John Bailo and Pmagn: The storm surge is a result of the high winds and low pressure. The exact orientation of the storm track as it makes landfall is critical for where the peak surge occurs. In fact, Hurricane Katrina could have been much more damaging, but the peak surge was not centered on the most populated area.
Good points about ocean warmer farther north and Gulf Stream closer to coast; mo' research needed #sciamchat
Markfischetti: We would usually see a clockwise storm track in the northern hemisphere due to the Earth's rotation, and the jet stream (moving west to east) ‘steering' toward the west is a big part of what has made this event so rare. The effect of global warming on this sort of co-occurrence is essentially unstudied.
John Bailo: Here's one link that helps explain the low pressure and Arctic sea ice conditions http://bit.ly/KxgaG4 #sciam
At this stage, my view is that the only scientifically defensible statement is that variability is the main cause. THAT SAID, there is strong evidence that when such a storm occurs, global warming will increase the odds of high storm surge and heavy precipitation.
It seems that our abilities to predict weather are well in hand. As these storms occur outside of the norms, will they be harder to predict?
In_cue36: The forecasts for the direction, intensity and location of landfall were clear for the past several days. Within a few days the models have high accuracy, in part because we have a rich observing system, in part because we understand the short-term physics well. Without satellite observations and very brave hurricane hunters, predictions would be much less accurate.
Sue Ann Bowling
So far the prediction on this one has been astonishingly good.
Sue Ann Bowling: Yes, prediction is a key component of avoiding disaster. Then how people respond to the predictions/warming also plays a key role.
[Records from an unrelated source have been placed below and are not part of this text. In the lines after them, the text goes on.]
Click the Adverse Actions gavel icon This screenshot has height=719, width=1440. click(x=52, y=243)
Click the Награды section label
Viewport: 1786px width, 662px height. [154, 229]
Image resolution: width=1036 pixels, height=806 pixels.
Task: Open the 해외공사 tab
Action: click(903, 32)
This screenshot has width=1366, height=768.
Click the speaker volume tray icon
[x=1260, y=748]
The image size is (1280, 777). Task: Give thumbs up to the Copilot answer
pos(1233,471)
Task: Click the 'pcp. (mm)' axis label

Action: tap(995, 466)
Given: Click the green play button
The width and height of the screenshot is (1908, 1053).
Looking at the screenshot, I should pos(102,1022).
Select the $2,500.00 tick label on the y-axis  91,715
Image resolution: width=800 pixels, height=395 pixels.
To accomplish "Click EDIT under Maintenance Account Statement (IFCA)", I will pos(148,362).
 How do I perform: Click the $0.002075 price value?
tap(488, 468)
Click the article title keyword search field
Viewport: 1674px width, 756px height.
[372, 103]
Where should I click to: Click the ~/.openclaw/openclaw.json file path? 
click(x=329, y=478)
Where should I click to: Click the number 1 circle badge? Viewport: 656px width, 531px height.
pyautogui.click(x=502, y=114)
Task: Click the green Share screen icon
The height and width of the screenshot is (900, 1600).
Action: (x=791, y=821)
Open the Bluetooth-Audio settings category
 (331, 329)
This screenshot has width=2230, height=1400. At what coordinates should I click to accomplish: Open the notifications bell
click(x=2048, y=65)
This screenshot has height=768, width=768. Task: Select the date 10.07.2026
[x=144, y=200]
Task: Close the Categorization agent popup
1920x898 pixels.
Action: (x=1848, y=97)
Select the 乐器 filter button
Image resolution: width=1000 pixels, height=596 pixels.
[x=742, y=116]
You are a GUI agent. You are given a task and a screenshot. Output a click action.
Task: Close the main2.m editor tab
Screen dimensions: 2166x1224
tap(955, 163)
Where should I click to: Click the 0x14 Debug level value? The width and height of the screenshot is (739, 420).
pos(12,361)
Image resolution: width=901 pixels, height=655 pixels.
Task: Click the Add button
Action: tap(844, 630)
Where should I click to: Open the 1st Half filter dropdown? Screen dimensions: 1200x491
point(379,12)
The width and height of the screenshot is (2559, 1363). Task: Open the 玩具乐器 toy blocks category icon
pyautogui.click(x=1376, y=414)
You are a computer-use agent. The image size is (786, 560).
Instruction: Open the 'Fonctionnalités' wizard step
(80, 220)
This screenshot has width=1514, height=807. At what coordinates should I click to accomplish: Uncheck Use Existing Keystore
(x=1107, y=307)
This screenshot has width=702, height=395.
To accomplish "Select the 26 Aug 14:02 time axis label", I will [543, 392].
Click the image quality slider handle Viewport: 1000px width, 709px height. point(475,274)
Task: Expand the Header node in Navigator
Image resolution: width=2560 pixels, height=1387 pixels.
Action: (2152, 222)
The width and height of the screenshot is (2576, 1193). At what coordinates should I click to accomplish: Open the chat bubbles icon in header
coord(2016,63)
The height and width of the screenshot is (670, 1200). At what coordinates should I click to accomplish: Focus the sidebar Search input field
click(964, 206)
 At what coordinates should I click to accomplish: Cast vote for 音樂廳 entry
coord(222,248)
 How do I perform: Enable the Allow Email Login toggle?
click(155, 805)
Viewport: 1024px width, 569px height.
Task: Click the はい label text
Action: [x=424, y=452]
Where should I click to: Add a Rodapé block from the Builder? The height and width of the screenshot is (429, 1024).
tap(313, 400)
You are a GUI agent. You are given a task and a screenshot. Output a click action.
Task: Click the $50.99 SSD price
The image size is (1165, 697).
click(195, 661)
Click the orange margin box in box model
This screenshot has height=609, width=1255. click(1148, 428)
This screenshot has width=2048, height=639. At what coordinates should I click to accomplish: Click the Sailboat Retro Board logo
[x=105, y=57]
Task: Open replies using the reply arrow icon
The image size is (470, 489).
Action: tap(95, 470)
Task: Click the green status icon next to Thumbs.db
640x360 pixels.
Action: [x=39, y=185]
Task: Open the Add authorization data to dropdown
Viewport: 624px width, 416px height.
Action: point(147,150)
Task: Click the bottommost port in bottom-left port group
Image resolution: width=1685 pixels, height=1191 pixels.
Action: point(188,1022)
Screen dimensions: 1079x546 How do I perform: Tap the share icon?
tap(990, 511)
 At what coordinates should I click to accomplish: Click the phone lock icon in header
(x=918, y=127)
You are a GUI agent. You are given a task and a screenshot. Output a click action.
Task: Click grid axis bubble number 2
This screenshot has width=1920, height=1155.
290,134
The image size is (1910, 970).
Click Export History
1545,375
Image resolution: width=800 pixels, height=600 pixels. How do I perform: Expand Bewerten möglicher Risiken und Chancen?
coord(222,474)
In the case of both this storm and Katrina, the predictions were accurate days in advance.
Some models predict that as water temps rise during the century so will wind shear hindering development. However, the systems that do develop will be more massive, but this just doesn't seem to be the case.
Josue Viv: Both global warming and variability are playing a role....
Thanks everyone we are about finished up here. Stay tuned for further chats on Sandy.
Thanks especially to Dr. Noah Diffenbaugh for his expertise and for well-informed answers to our questions.